In this issue of the Journal, Tryfou et al. [9] report their findings from a prospective cohort study of 100 recovered COVID-19 patients (mean age of 47.2 ± 9.1 years) with preserved LVEF. These patients were divided into two groups: The first group consisted of 67 patients who were hospitalized, and the second group included 33 patients with the milder disease who were treated as outpatients. In addition, a control group was constructed for comparison. A comprehensive evaluation of echocardiography with 2D-STE was performed after a minimum of 30 days from the initial diagnosis for the outpatients and 10 days after their discharge for the hospitalized patients. The mean time of performed echocardiography was 33.28 ± 9.4 days after the diagnosis of COVID-19. Compared to controls, cardiovascular risk factors including hypertension, hyperlipidemia, and diabetes mellitus were less prevalent in the COVID-19 cohort. Other baseline clinical characteristics did not differ significantly between the two groups. Of note, LV chamber dimensions, volumes, and ejection fraction (59.22 ± 3.72% vs. 60.14 ± 3.19%, p = 0.187) were comparable between the COVID group and controls. However, left ventricular global longitudinal strain (LVGLS) was significantly reduced compared to the control group (− 18.47 ± − 2.4% vs − 21.07 ± − 1.76%, p < 0.0001). The reduced LVGLS occurred in both cohorts (outpatients and hospitalized) but to a greater degree in the latter. Furthermore, regional strain analysis revealed posterior and lateral longitudinal strain values were markedly impaired in both hospitalized and non-hospitalized patients. Regarding right ventricular impairment in COVID-19, the authors report that right ventricular global longitudinal strain (RVGLS) was significantly lower in the hospitalized group when compared to the control group (− 18.17 ± − 3.32 vs. − 26.03 ± − 4.55, p < 0.0001). No significant correlation of LVGLS and RVGLS with high sensitivity cardiac troponin I and D-dimer were found.

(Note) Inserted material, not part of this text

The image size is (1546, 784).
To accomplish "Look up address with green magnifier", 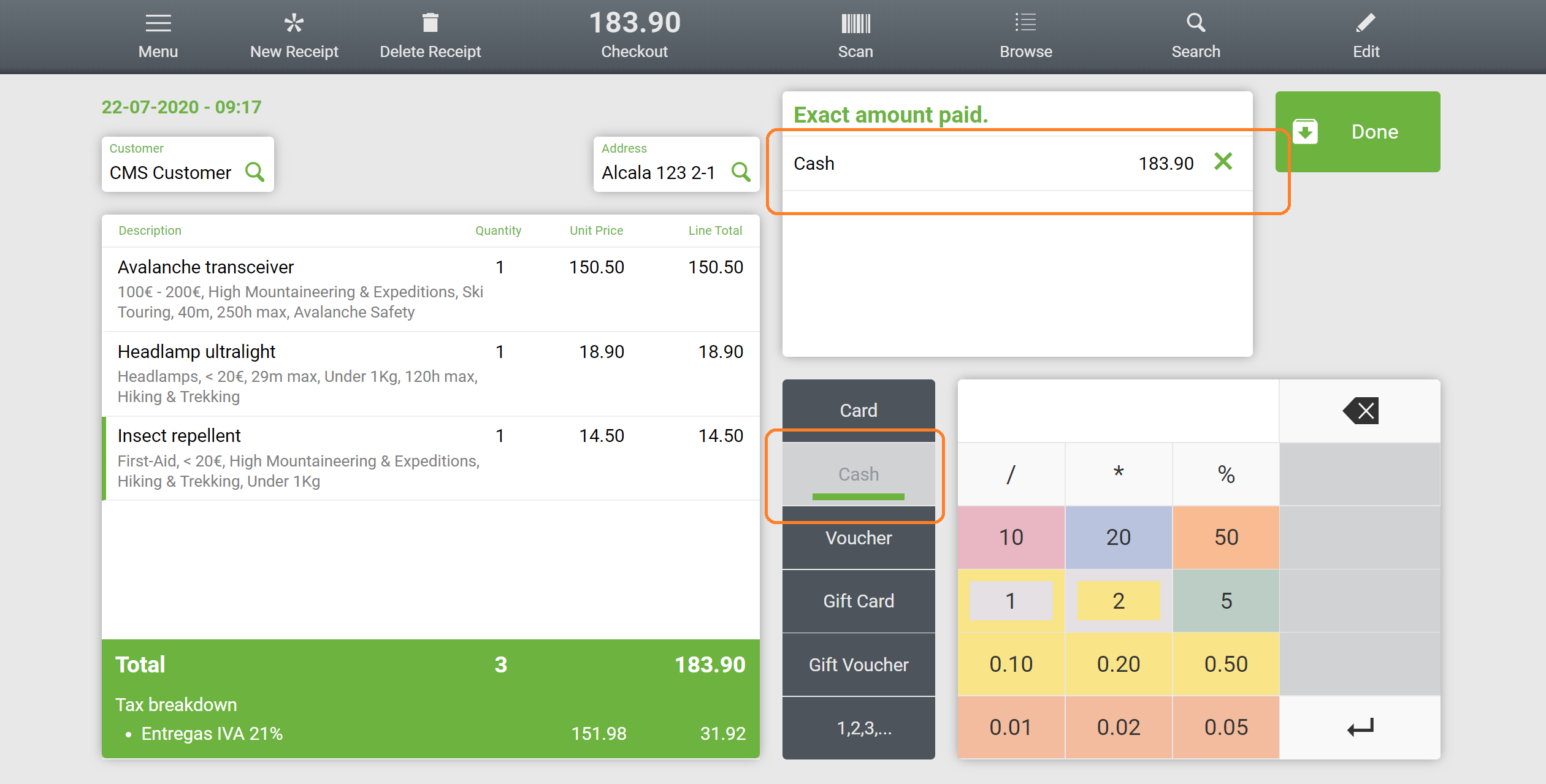I will [x=741, y=172].
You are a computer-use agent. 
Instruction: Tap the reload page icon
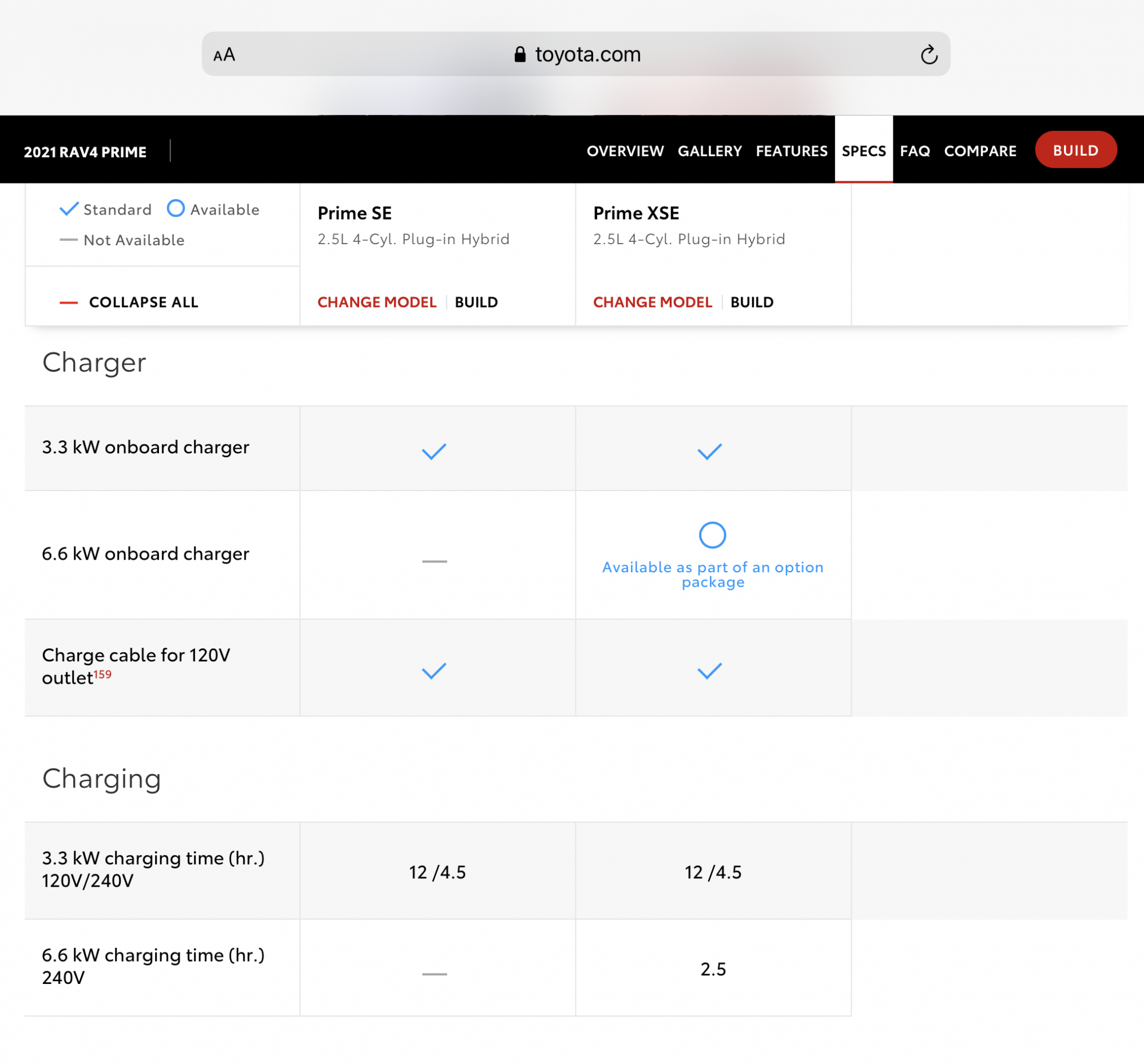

The main finding of this study was that despite demonstration of preserved LVEF, subclinical biventricular dysfunction persisted following COVID-19. Tangen et al. also reported LVGLS to be reduced in 15% of patients measured 3 months after hospitalization [10]. Interestingly, in agreement with previous data, the current study did not find a statistically significant association between reduced myocardial function and elevated high sensitivity cardiac troponin levels [10]. Similarly, a multicenter, prospective cohort study showed that there was evidence of persistent adverse ventricular remodeling in nearly one-third of the patients [11]. Cardiovascular magnetic resonance imaging known for its high accuracy for functional assessment further reinforces evidence of myocardial impairment in patients recently recovered from COVID-19 [12]. Importantly, the current study is one of the first to highlight regional subclinical dysfunction in patients recovering from COVID-19. The authors add to the current medical knowledge of LV strain in COVID-19 by highlighting the unique features of regional dysfunction involving the posterior and lateral segments. The regional wall motion abnormalities in posterior and lateral segments are similar to that of viral myocarditis in general [13], perhaps supporting the possibility of direct viral injury to the myocardium in COVID-19. Additionally, it is important to emphasize that a recently published paper showed in a community-based cohort, subclinical myocardial dysfunction was associated with an increased incidence of heart failure later in life [14]. This novel finding raises concerns for patients recovering from COVID-19 with a subclinical myocardial dysfunction who may develop heart failure over time.

This study has several limitations worth noting. First, this is a single-center study with a relatively small sample size. Second, an association of residual myocardial impairment with clinical outcomes is not reported in this study. Nonetheless, the current study by Tryfou et al. [9] has potential clinical implications regarding the importance of myocardial functional assessment in patients who have recovered from COVID-19. A comprehensive LV and RV functional assessment following COVID-19 using 2D-STE is warranted and should be tested in a larger cohort, and therapies tailored for myocardial dysfunction will need to be determined.